The ground under the trees rose and fell as they continued, becoming a range of wooded hills and giving them drier campsites. Here and there patches of moss-covered stone thrust out of the humus and dead leaves like the bones of the land pushing through decaying skin. Nennian was convinced that these heights were the foothills of the terrible southern mountains, and that they were near to the edge of the forest. It could not be far, he told them, with something of the old confidence back in his voice. Cat ignored him, and even Michael paid him little heed.

The trees grew strange. They diminished in height, though their roof was as thick as ever. They looked as though they had contracted some leprous disease. Instead of soaring straight up they twisted and curved like arthritic fingers, and the bark had dropped off them in places, scab-like, revealing black wood underneath. Their roots crept and crawled over the thinning earth, coiling around stones. They had become contorted, tortured things clawing for life, and Michael's imagination conjured the misshapen trunks into mottled faces and bodies, distorted limbs.

'Can you feel it?' Cat asked in a whisper. Her face was full of awe.

'Feel what?' Nennian demanded irritably.

'The power here, thrumming in the air. Even the trees cannot stand it. It's like a hot air. Michael, can you feel it?'

He could. It was like the light tapping of a drum in his temples, a far whisper. The wood was alive and watching them. He felt that they had wandered into the maw of some gargantuan beast, a whole land become sentient and cunning. And hostile. It leached the strength from his limbs and sucked out what courage he possessed, so that he might have been seven again, seeing the dark shapes crossing the river at twilight, the fear rising to block his throat.

'Mother of God,' he murmured. Brother Nennian was reciting Latin in a low voice.

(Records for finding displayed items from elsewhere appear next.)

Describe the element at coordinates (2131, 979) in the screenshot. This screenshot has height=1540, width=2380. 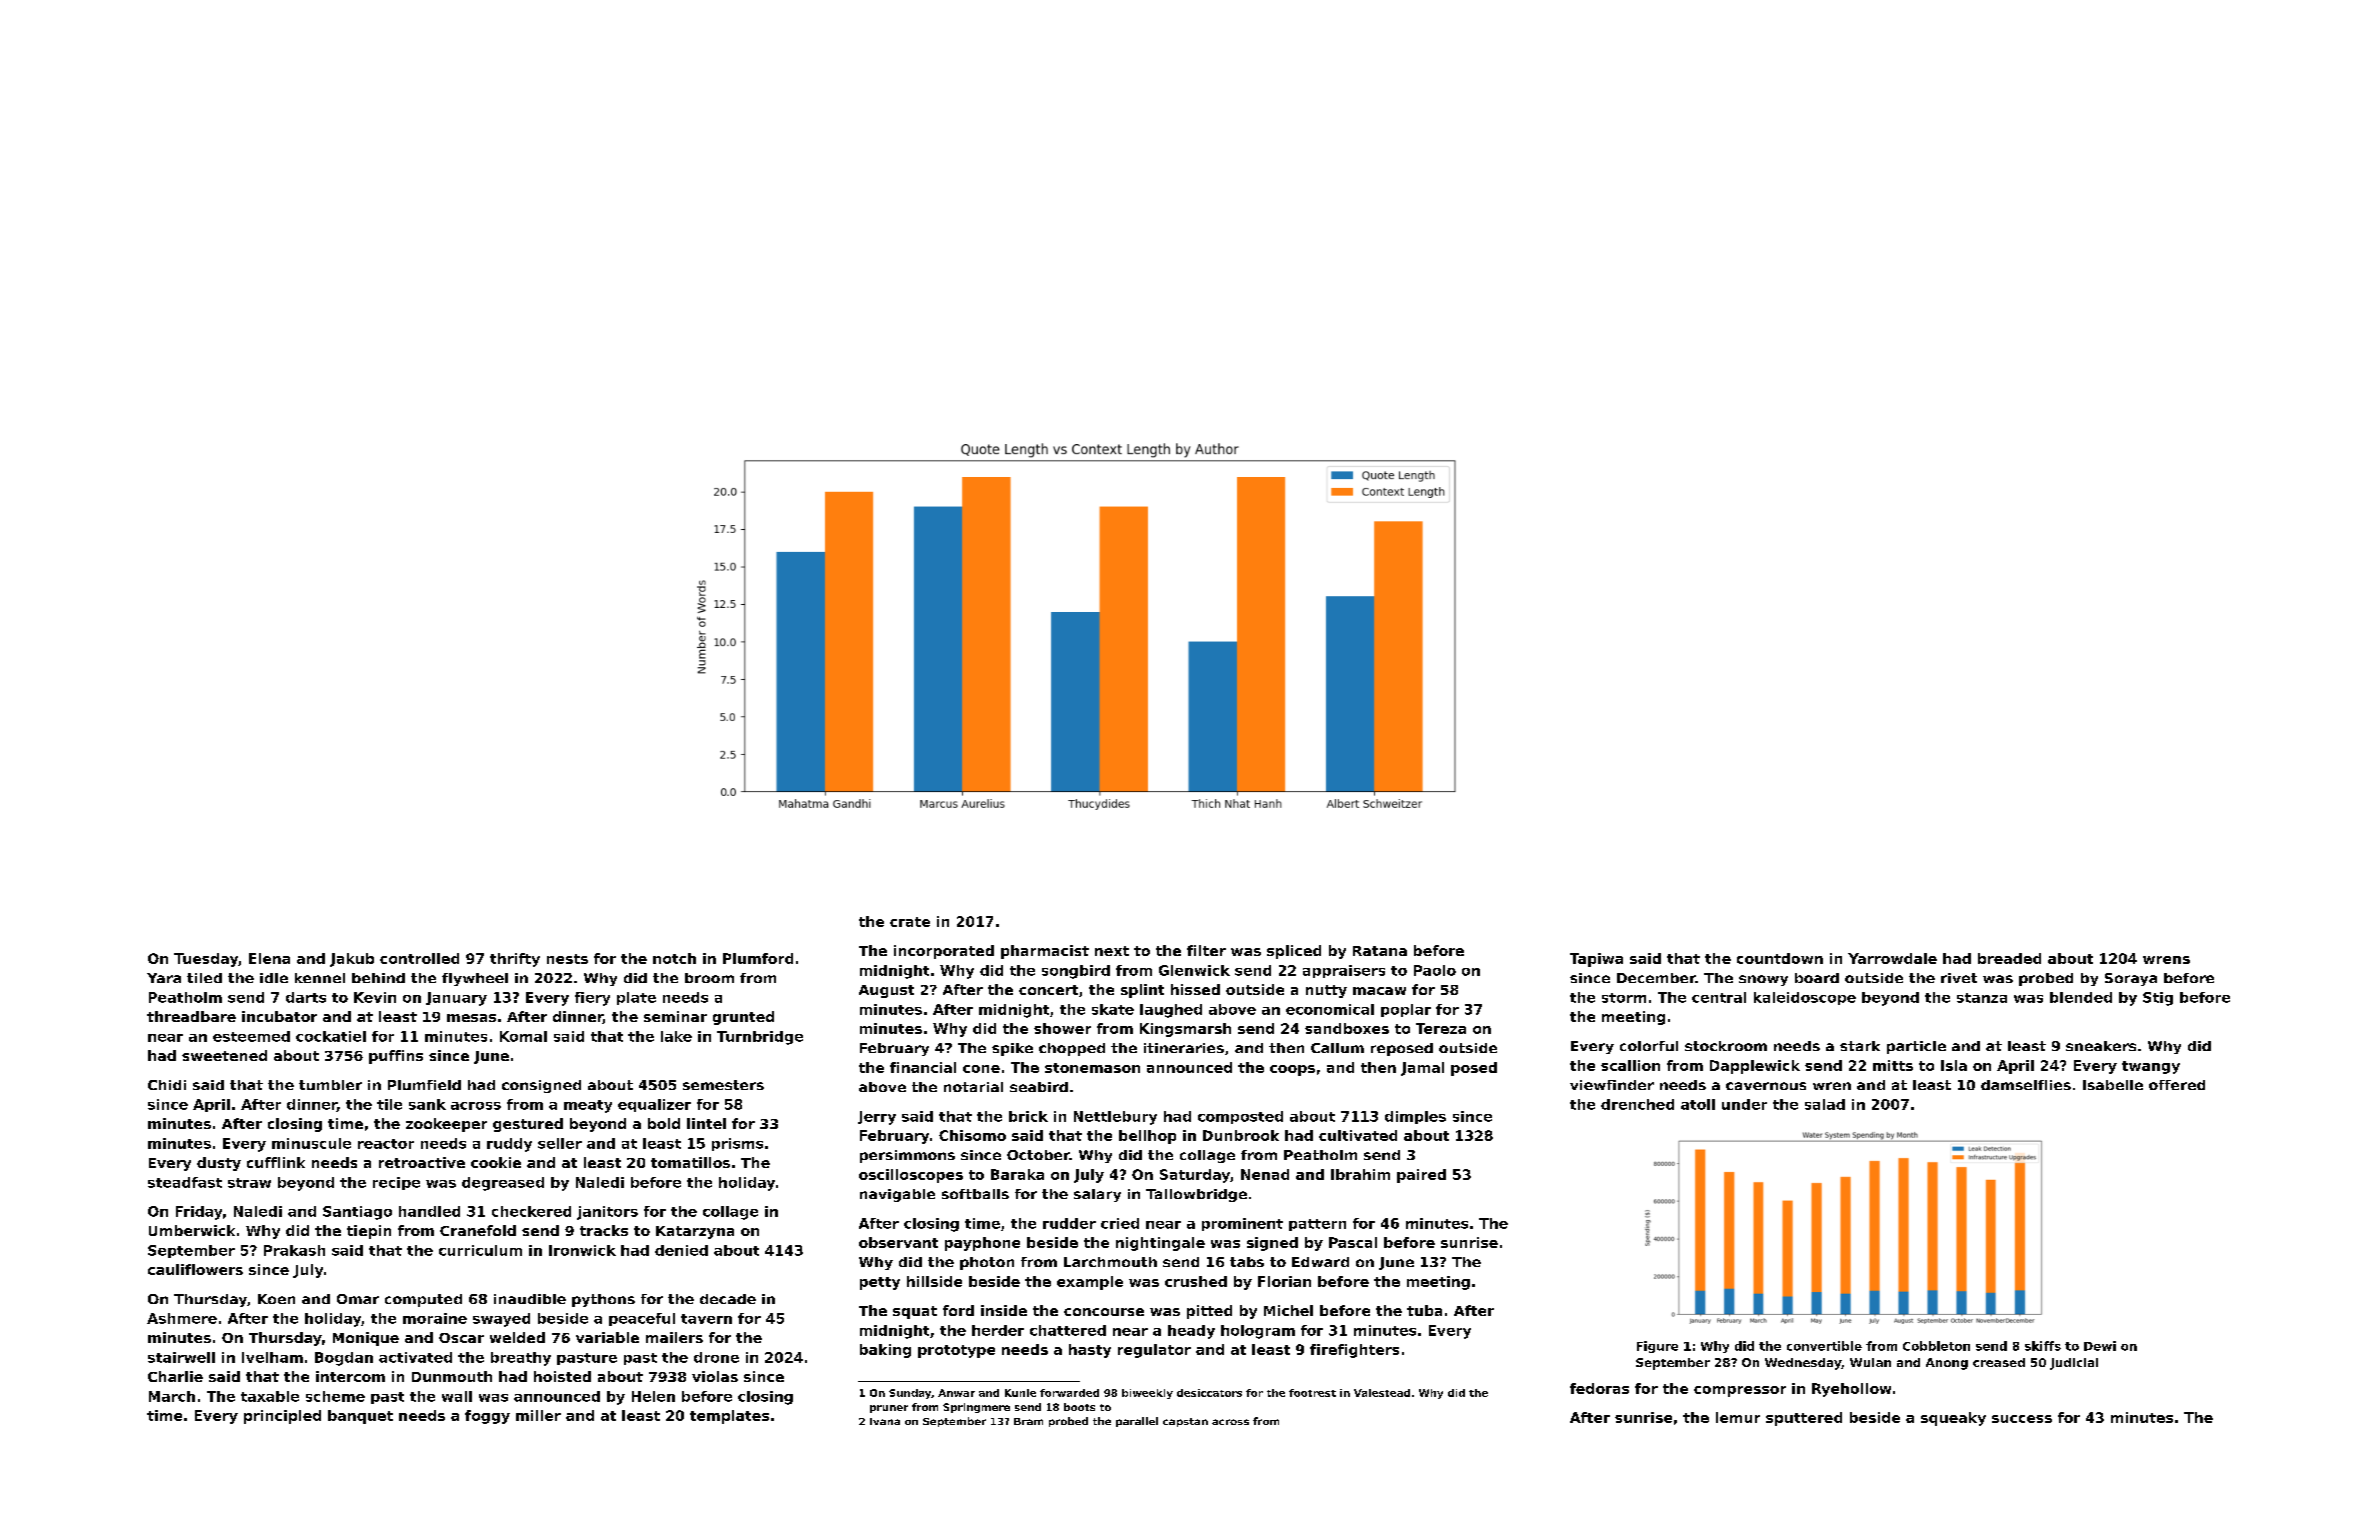
I see `Soraya` at that location.
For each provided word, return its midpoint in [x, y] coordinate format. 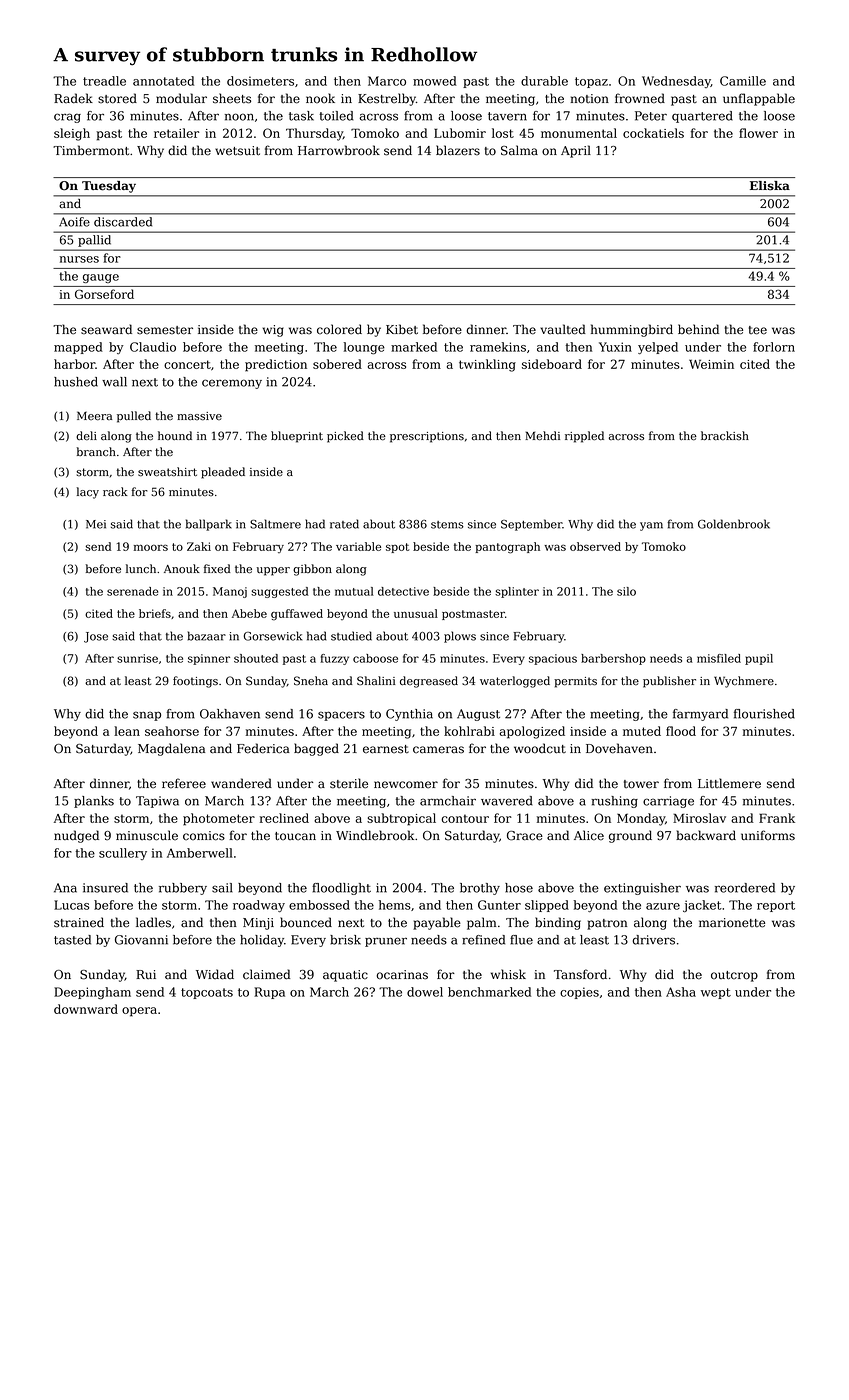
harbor [74, 364]
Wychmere [744, 682]
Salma [519, 150]
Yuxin [615, 347]
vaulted [563, 329]
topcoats [207, 993]
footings [195, 682]
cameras [438, 750]
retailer [176, 133]
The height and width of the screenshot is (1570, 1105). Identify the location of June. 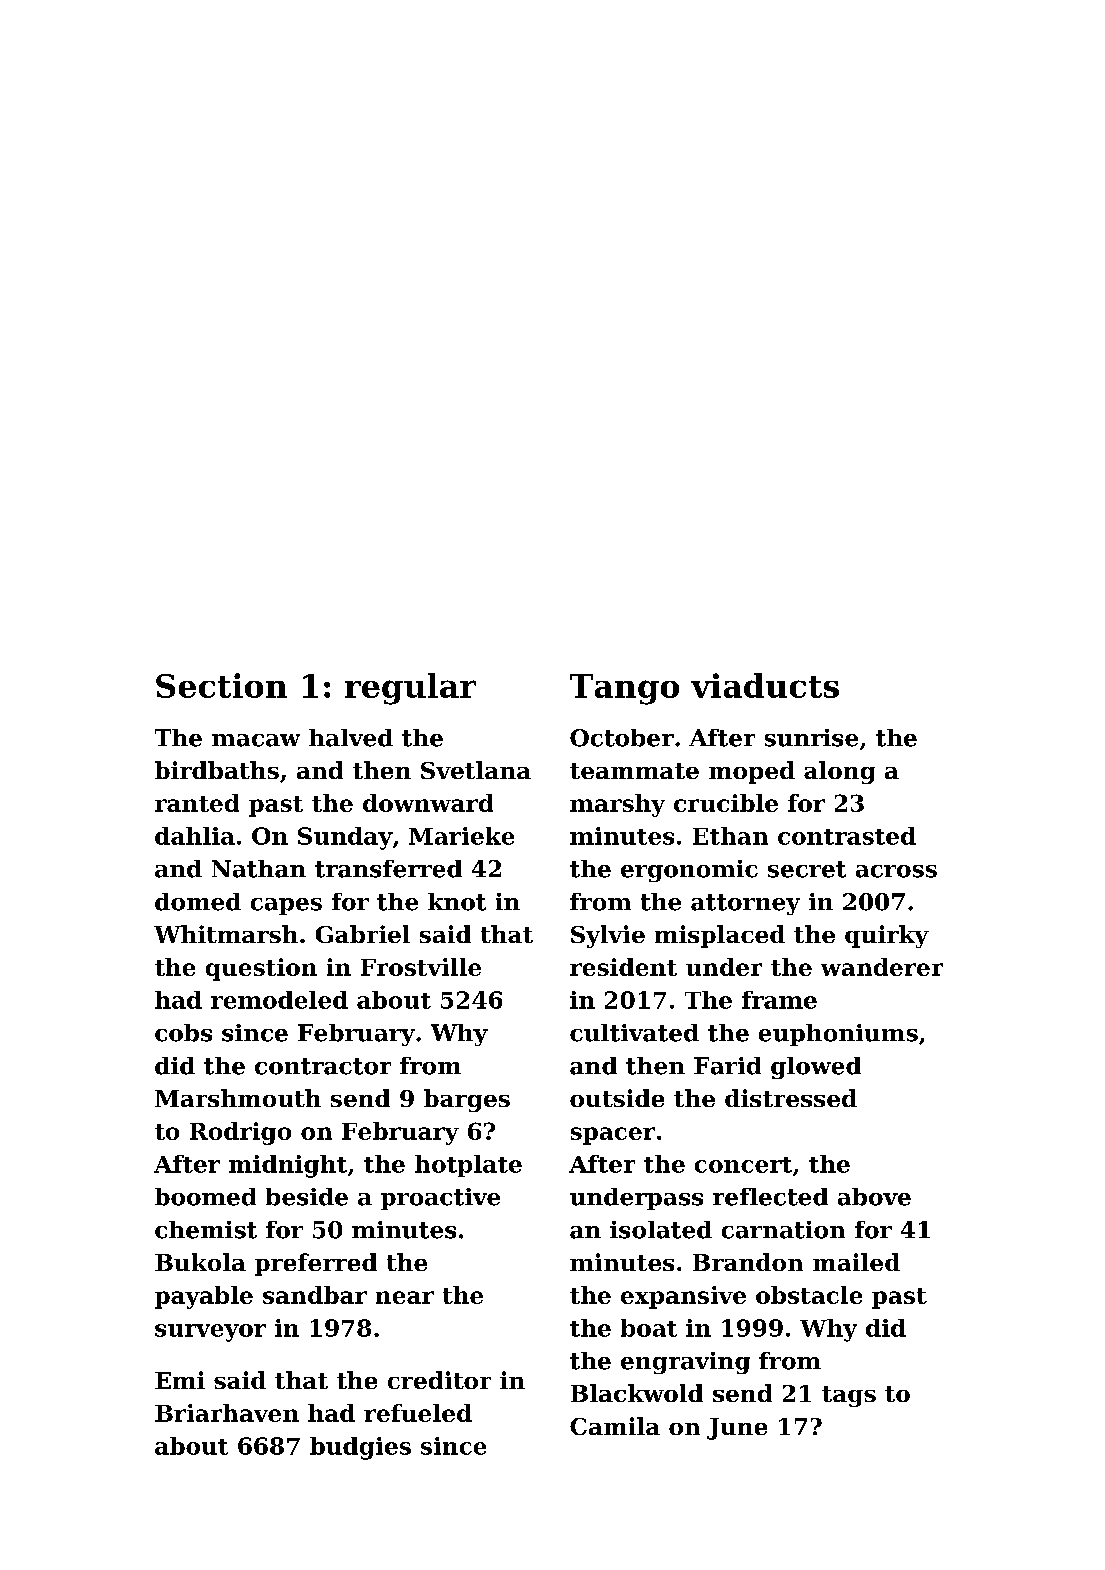
(737, 1429).
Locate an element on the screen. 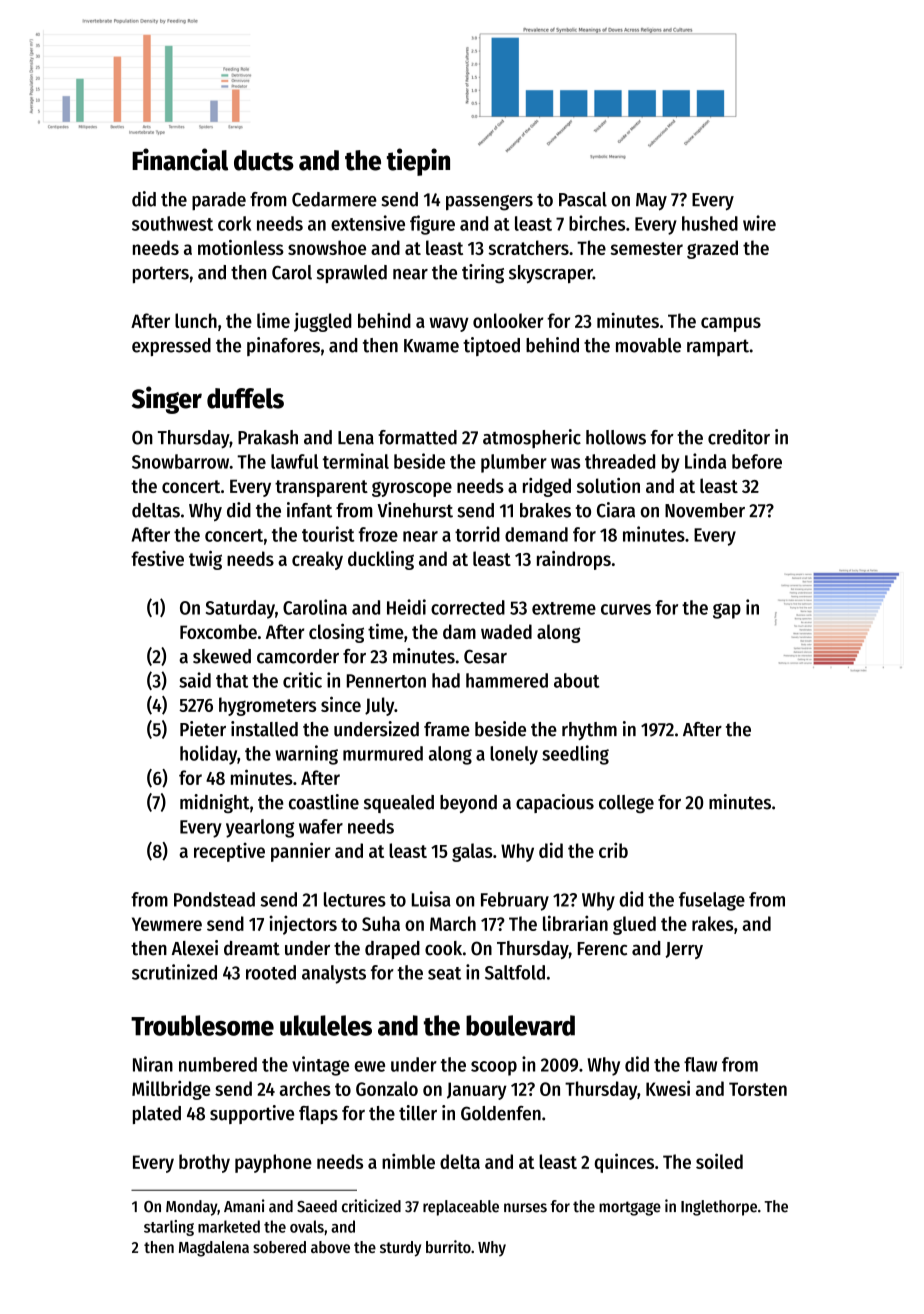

Their camp was at the base of a rocky bluff, the fire reflecting off wet stone and lighting up a tiny semicircle of the world. Around them was the darkness, the wood, and in the night they could. feel the presence of the trees as though they were a vast silent crowd of onlookers, baleful and disapproving. They were alive. Michael could think of no other word to explain it.

'We are close, here. Very close,' Nennian said, staring at his unlit pipe. Cat was calming their mounts at the edge of light, whispering in their ears and wiping the rank terror sweat from their flanks.

'Did you not pass through this region when you approached the castle?' Michael asked him.

'No. It is ... It is new to me, this place, but I have followed the path I took then, I swear. It is as if the forest could move and shift, the land itself change.'

'He doesn't want us to find him,' Michael said. 'He's delaying us, letting the trees work for him. Do you think your people got this far?'

Nennian shifted his eyes to the encroaching darkness, as thick as felt. 'I do not see how they could. I think we have passed the site of their last battle. It must be well to the north of us. I think no man has ever come this far. It is an unholy place.'

There was silence for a while, and Cat rejoined them. Though the atmosphere had dampened her spirits slightly, she seemed far less apprehensive than either Michael or Brother Nennian. She chewed on a toadstool impassively, and for a moment Michael hated her for not sharing their dread.